WORK ORDER: Lines containing "computer" should be pulled from the material below.

DATA FOR ANALYSIS:

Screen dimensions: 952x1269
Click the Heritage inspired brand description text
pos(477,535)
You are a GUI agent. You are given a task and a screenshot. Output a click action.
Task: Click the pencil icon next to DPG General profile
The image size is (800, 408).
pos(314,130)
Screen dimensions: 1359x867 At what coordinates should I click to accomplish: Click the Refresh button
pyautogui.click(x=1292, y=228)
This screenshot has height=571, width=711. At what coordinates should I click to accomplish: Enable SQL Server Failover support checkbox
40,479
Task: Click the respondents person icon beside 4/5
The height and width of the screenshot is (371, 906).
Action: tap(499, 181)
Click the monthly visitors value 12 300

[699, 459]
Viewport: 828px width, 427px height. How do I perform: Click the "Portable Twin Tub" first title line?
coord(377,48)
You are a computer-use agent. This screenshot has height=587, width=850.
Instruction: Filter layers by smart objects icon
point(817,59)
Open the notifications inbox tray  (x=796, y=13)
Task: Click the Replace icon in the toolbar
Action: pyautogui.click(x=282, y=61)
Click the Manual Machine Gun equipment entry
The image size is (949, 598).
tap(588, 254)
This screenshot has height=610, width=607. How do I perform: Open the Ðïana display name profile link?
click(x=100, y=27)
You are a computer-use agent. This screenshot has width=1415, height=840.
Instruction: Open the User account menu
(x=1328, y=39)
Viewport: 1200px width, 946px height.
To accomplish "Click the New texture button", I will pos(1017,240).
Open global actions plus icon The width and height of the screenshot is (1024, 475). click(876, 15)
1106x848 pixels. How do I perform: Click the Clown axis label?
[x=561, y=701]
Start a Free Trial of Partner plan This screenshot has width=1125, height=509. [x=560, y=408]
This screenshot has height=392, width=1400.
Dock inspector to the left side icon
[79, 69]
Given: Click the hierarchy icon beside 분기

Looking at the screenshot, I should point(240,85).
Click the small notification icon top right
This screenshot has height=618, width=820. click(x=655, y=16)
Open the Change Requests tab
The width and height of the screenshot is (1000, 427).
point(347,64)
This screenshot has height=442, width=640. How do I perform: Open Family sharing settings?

RESULT BELOW:
You are a computer-use agent. This screenshot has height=587, width=850.
You are a computer-use agent. This screenshot has width=1415, height=840.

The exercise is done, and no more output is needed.